**APPLY WHAT YOU READ**
[A] Summarize the excerpt on a national innovation program in two sentences.
[B] Resume the excerpt on a national innovation program from the point where it stops.

**EXCERPTED TEXT**
=== Section Start ===
We have studied other sources to gauge the impact of a National Innovation Seed Fund and found that for each $1 billion invested in innovative small businesses a minimum of 100,000 high-skilled, high-wage jobs would be created. The Commonwealth of Pennsylvania’s Department of Community and Economic Development, the longest existing organization investing early-stage capital, in 2008 created or retained 8,150 jobs based on a total of $90.7 million in investments or $11,130 per job.[18] If you applied Pennsylvania’s $11,130 in seed dollars invested per job to the $2 billion of potential funding for the national innovation seed fund, 180,000 new jobs would be approximately created with the opportunity to retain many of the high-skill and high-paying jobs into the future. This same result was confirmed in a study completed by the Community Development Venture Capital Alliance of more than 50 providers of community development venture funds that make equity capital and grant investments to build entrepreneurial capacity and community wealth.

A National Public-Private Partnership Innovation Program

National innovation intermediary to implement different program elements

Our chart on page 7 illustrates that a non-profit National Public-Private Partnership Innovation Program sits at the center of our national innovation framework. This NPPPIP would administer unique innovation programs to fill the innovation life cycle gaps that exist in America today, including support in the areas of intellectual property and technology transfer, early-stage business and product development, early-stage financing, commercialization, technical assistance and mentoring and the implementation of other programs to address key issues. This program would also oversee the national innovation seed fund investments in tandem with the Federal Innovation Partnership program and the National Innovation Advisor.

Above all, though, this non-profit, public-private organization would act as a strategic mechanism to engage the innovation ecosystem like any strong outreach and implementation-driven organization. Its effectiveness would be supported by the consortium of partnership organizations, in which it will lead and also its partnership with the new Federal Innovation Partnership program and the National Innovation Advisor. The proposed partners in this organization would include but not be limited to the following organizations, which together represent significant sectors that support the acceleration of the nation’s innovation economy:

  • American Society of Mechanical Engineers
  • Angel Capital Association
  • Association of Public and Land-grant Universities
  • Association of University Research Parks
  • Association of University Technology Managers
  • Community Development Venture Capital Alliance
  • National Association of Seed and Venture Funds
  • National Business Incubation Association
  • State Science and Technology Institute

The unique partnership of national organizations and associations practicing innovation-based economic development would provide a point of cross linkage for both practitioners and constituents, enabling it to implement significant programs with the buy-in of a variety of stakeholders including venture and angel networks, business incubators, research parks, university technology managers, and the nation’s largest network of engineers. This network will prove to be critical to launch a strategic innovation-based implementation agenda for our country.
=== Section End ===
**RECORDS PROVIDED**
=== Section Start ===
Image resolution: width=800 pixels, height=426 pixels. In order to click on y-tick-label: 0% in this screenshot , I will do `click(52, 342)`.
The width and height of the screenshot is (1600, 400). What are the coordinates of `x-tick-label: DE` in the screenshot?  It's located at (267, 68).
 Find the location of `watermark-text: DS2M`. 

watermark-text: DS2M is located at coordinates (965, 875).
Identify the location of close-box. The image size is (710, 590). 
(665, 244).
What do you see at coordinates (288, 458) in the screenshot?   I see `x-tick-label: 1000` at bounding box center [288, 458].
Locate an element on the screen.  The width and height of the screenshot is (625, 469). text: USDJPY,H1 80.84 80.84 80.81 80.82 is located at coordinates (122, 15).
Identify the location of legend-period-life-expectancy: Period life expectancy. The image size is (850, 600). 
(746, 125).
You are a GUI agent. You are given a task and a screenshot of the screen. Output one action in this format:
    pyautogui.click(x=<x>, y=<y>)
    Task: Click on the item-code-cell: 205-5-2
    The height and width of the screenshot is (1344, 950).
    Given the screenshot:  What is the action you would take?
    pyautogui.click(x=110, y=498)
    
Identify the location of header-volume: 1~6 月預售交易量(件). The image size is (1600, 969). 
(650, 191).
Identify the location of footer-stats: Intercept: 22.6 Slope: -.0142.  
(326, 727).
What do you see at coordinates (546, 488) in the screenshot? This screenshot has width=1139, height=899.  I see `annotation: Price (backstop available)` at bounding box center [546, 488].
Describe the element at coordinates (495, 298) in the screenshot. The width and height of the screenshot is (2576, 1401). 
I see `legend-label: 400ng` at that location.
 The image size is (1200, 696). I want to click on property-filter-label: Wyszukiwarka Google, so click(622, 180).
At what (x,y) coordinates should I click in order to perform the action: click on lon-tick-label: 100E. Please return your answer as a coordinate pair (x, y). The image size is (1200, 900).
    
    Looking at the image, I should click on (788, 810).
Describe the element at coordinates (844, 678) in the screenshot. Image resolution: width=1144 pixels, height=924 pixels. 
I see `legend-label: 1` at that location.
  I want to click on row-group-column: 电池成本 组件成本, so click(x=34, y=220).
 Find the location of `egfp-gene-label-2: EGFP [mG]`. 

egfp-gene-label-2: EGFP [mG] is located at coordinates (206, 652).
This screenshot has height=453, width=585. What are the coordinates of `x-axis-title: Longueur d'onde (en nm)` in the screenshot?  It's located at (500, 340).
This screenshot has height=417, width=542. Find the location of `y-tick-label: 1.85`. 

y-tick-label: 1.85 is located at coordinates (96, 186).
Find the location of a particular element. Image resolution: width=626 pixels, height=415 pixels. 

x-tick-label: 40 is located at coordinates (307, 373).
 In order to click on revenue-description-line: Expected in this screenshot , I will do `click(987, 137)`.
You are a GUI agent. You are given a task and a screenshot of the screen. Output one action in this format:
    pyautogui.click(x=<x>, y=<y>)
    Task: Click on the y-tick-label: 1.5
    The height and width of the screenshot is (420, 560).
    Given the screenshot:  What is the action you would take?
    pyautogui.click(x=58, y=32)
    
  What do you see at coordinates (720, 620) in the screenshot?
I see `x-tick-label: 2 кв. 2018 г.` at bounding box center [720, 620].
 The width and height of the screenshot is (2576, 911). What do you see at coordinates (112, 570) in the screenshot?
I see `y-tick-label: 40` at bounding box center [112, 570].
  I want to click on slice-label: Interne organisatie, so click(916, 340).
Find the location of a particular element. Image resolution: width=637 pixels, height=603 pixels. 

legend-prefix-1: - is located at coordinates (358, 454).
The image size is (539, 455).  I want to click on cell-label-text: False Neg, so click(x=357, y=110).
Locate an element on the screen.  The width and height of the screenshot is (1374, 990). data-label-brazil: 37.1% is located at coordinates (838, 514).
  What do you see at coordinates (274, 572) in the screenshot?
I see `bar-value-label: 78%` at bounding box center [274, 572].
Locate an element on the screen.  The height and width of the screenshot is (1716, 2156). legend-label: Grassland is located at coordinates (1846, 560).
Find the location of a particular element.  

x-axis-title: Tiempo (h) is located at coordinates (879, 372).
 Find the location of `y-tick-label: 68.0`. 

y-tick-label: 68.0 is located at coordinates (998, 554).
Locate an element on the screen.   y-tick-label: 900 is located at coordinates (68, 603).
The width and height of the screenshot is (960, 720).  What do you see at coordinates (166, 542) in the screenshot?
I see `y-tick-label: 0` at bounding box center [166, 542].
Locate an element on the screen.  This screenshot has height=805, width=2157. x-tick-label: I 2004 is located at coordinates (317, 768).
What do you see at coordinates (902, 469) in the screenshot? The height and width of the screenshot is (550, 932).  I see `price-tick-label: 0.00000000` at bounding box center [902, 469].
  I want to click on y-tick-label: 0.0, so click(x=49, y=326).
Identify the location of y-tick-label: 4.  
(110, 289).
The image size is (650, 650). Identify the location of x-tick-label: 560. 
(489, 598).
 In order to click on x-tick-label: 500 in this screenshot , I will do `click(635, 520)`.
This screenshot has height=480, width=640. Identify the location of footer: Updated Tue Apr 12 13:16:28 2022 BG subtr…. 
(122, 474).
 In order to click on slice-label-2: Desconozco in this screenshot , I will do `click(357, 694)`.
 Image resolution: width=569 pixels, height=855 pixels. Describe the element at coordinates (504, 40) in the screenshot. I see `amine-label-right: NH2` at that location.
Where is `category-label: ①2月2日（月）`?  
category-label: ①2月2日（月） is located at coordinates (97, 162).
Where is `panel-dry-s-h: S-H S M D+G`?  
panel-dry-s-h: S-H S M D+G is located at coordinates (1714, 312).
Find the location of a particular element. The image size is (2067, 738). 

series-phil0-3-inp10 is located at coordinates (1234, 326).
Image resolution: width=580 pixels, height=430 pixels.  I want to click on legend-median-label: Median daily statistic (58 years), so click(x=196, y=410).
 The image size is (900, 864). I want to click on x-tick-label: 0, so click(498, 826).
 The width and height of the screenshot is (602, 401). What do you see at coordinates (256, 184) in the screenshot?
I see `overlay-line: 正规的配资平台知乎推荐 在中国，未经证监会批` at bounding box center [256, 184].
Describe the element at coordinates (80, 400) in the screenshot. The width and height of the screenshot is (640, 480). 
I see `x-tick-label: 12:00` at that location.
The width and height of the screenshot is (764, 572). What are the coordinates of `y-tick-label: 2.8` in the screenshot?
=== Section End ===
**OUTPUTS IN ORDER**
[A] Applying the Pennsylvania Department of Community and Economic Development's figure of $11,130 in seed dollars per job, the text estimates that $2 billion for a national innovation seed fund would create about 180,000 jobs. It proposes a non-profit National Public-Private Partnership Innovation Program that would fill innovation life cycle gaps, oversee seed fund investments, and lead a consortium of national organizations such as the Angel Capital Association and the National Business Incubation Association.

[B]
Furthermore, this partnership will be able to elevate efforts and directly link with intermediaries and other bodies in states and localities throughout the United States, which is not currently a shared agenda by the federal government. Regional intermediaries have been effective in operating in states and localities to accomplish strategic agendas with multiple partners and many stakeholders.

These organizations can successfully launch a paradigm shift to transition and position places, people, and organizations to nurture innovation-based economies. Our approach introduces the concept of a comprehensive national broad-based innovation intermediary that would fulfill this role. And the ability of the organization to operate outside the realm of the federal government would help ensure swifter implementation and leadership on strategic agendas while receiving input from a National Innovation Advisor with access to the President and Federal Innovation Partnership of government agencies.

A further function of this organization would be to operate programs and serve as an accelerator that advances technologies into the marketplace for the increased stimulation of innovation in the national economy. The partners’ deep experience in this organization in early-stage investing would be instrumental in the deployment of the National Innovation Seed Fund as well as our proposed Technical Assistance Grant Fund, which would be administered by this non-profit organization. Support for this fund will come from the same originating agency of the NISF and remain a constant percentage of the overall investment pool.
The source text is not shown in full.